Dataset records —

-----

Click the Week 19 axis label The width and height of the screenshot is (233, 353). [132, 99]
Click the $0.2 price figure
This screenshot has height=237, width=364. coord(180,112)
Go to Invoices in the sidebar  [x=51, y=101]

-----

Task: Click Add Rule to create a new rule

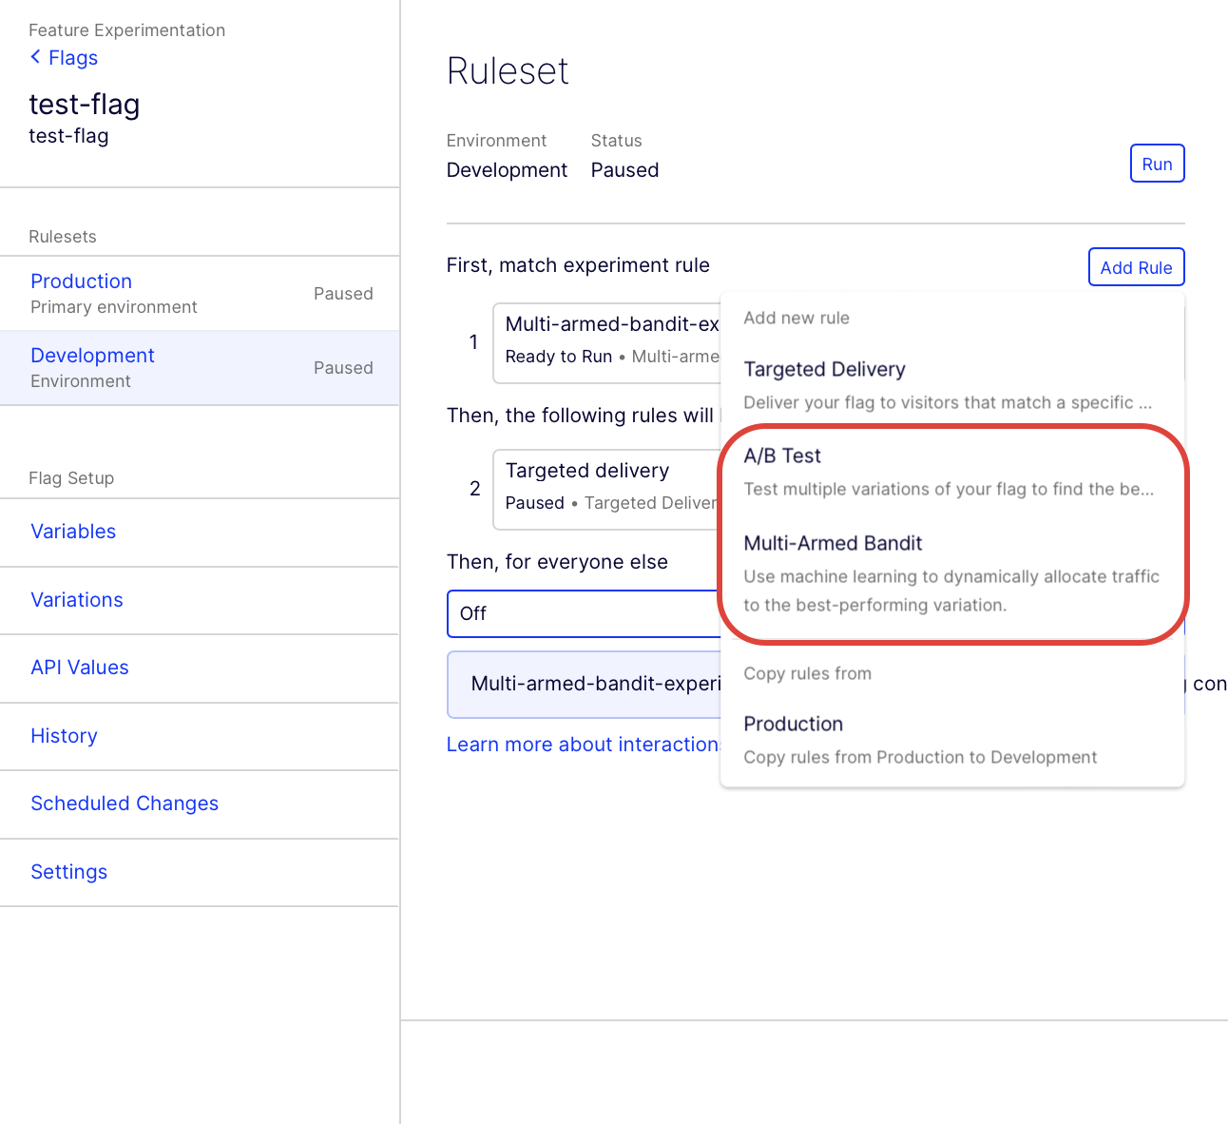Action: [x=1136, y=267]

-----

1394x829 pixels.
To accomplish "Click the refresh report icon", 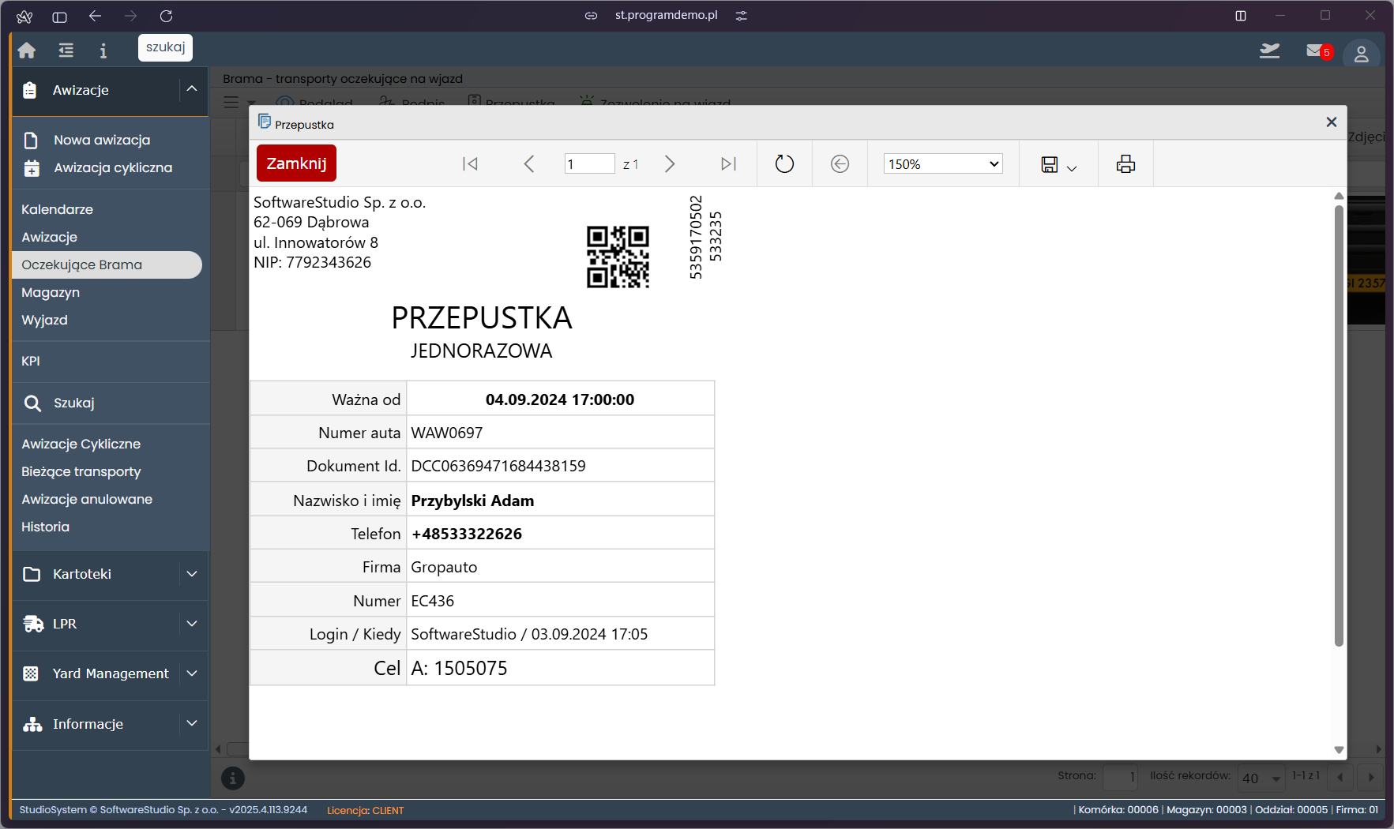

-----

About this exercise —
Repeat only the stretch of data above that runs from the line with "1394x829 pixels." to the line with "the refresh report". Keep both end lines; exclude pictures.

Exercise output —
1394x829 pixels.
To accomplish "Click the refresh report icon", 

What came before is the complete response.